■ INPUT FOR THIS TASK
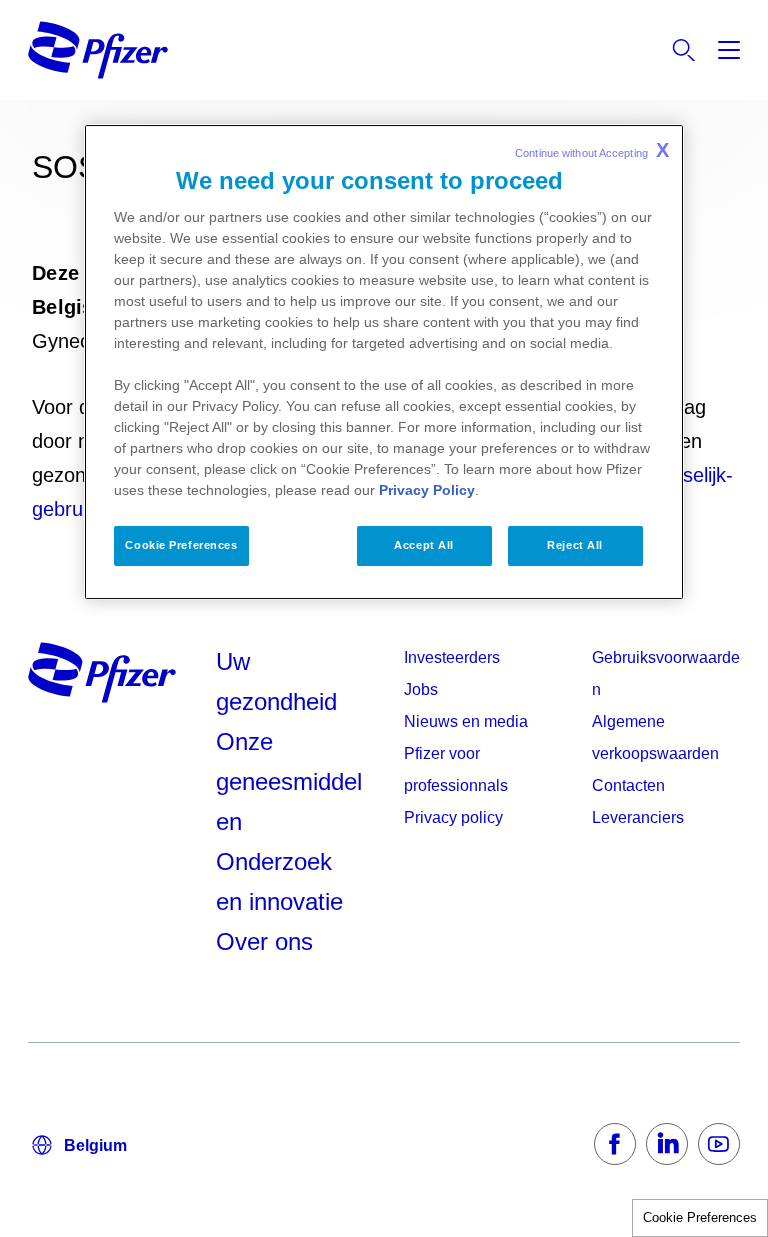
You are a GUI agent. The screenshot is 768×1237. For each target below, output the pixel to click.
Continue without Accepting (592, 150)
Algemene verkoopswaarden (655, 737)
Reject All (575, 545)
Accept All (424, 545)
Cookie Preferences (700, 1217)
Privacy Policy (427, 490)
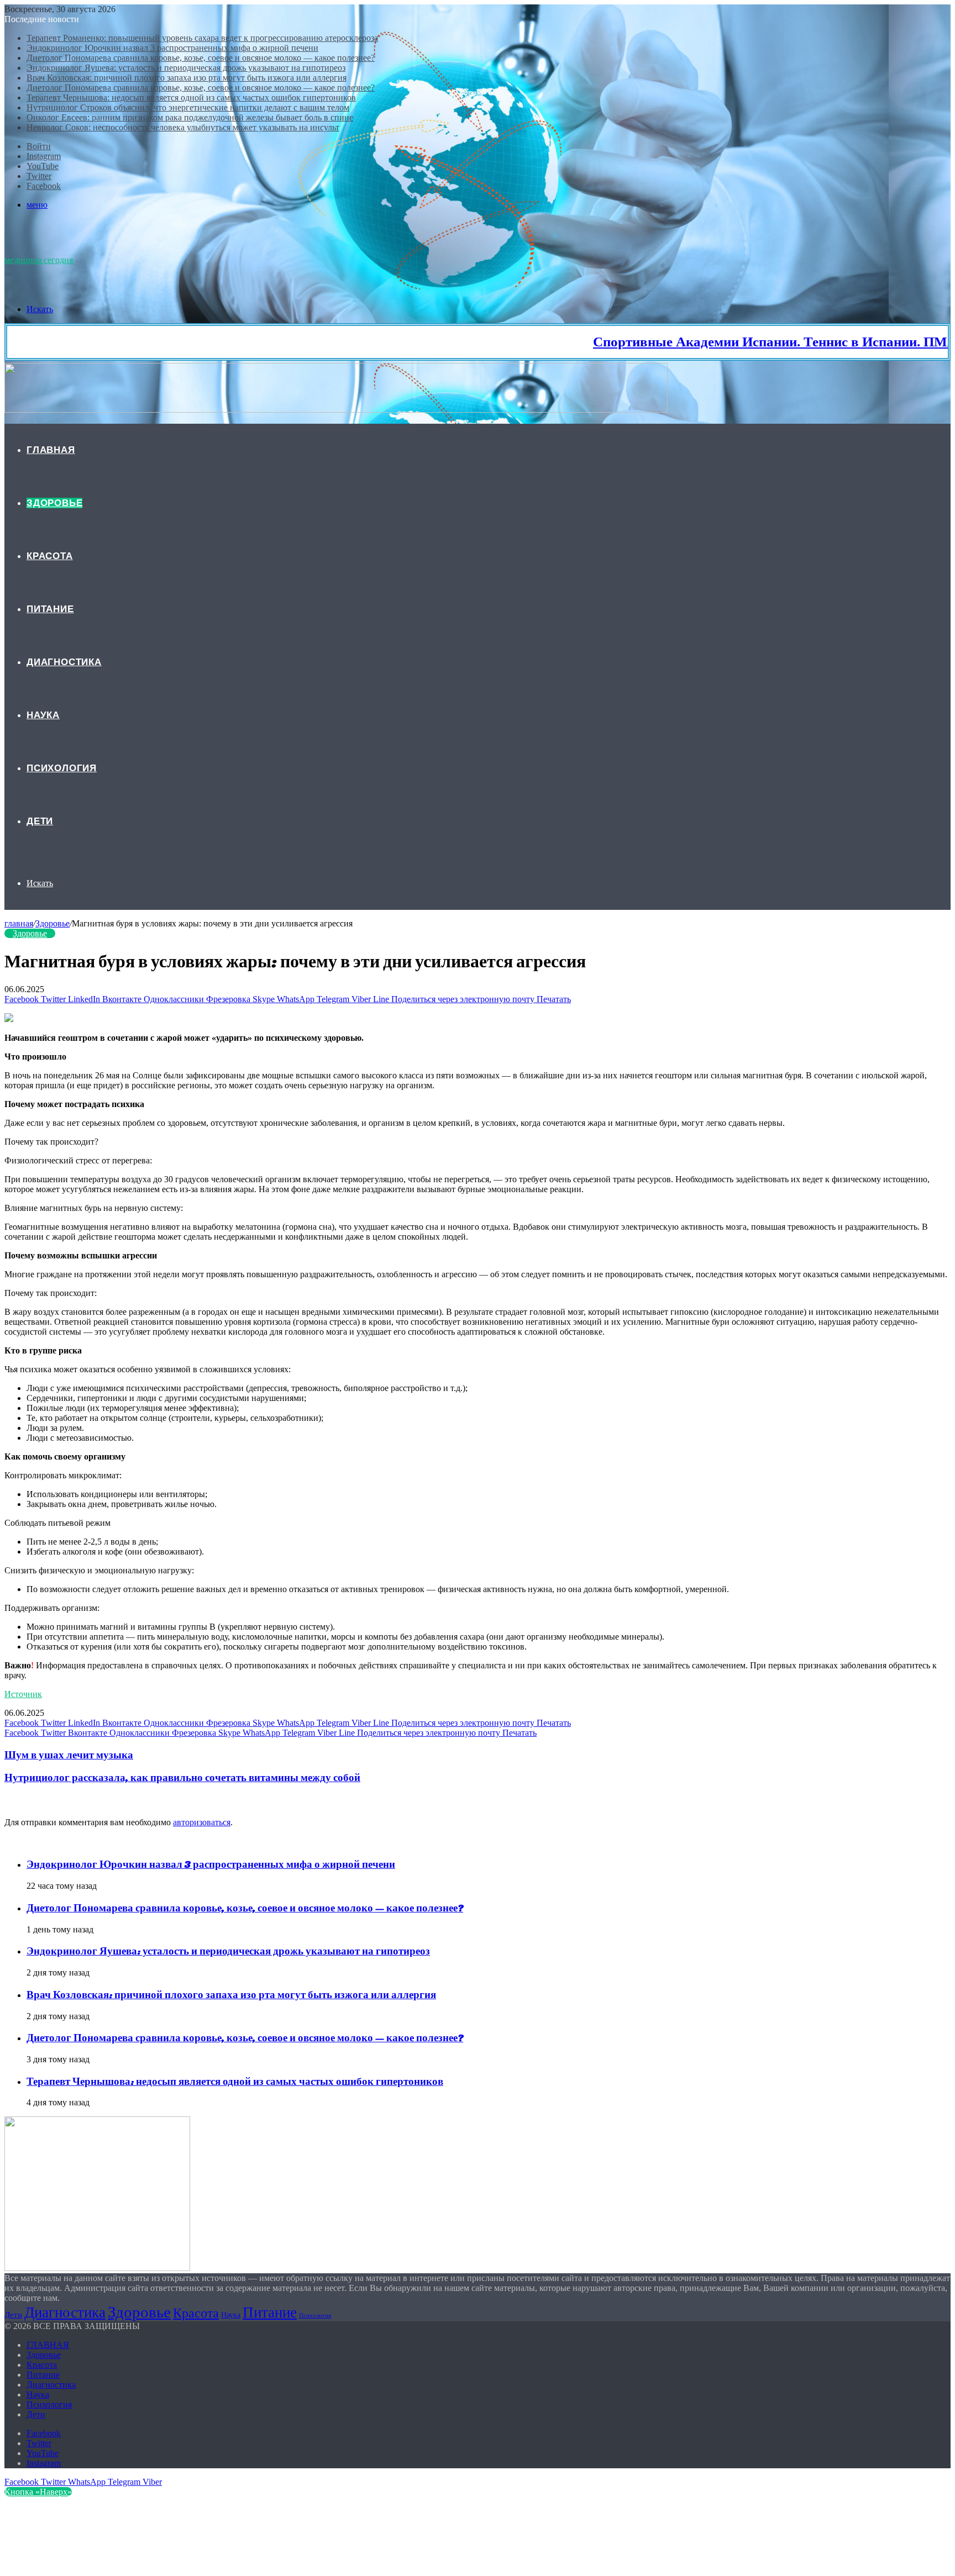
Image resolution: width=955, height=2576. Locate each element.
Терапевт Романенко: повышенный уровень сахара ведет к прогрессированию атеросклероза (202, 38)
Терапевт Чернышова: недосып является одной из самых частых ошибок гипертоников (191, 97)
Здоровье (54, 503)
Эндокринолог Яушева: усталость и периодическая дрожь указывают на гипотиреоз (186, 67)
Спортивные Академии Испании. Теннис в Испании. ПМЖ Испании (741, 341)
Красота (50, 556)
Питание (50, 609)
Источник (23, 1694)
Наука (43, 715)
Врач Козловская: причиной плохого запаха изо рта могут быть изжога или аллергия (187, 77)
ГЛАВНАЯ (51, 450)
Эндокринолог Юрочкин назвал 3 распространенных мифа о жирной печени (172, 47)
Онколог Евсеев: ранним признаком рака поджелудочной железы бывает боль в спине (190, 117)
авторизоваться (201, 1822)
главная (18, 923)
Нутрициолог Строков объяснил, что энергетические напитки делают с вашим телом (188, 107)
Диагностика (64, 662)
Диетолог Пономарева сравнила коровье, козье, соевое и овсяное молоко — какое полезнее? (201, 57)
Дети (40, 821)
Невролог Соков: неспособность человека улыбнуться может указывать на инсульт (183, 127)
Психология (62, 768)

■ WHAT IS BEING ASKED
Your answer should be a single number: the tally of lines in the entries that include the word "each".

■ WRITTEN RESPONSE
2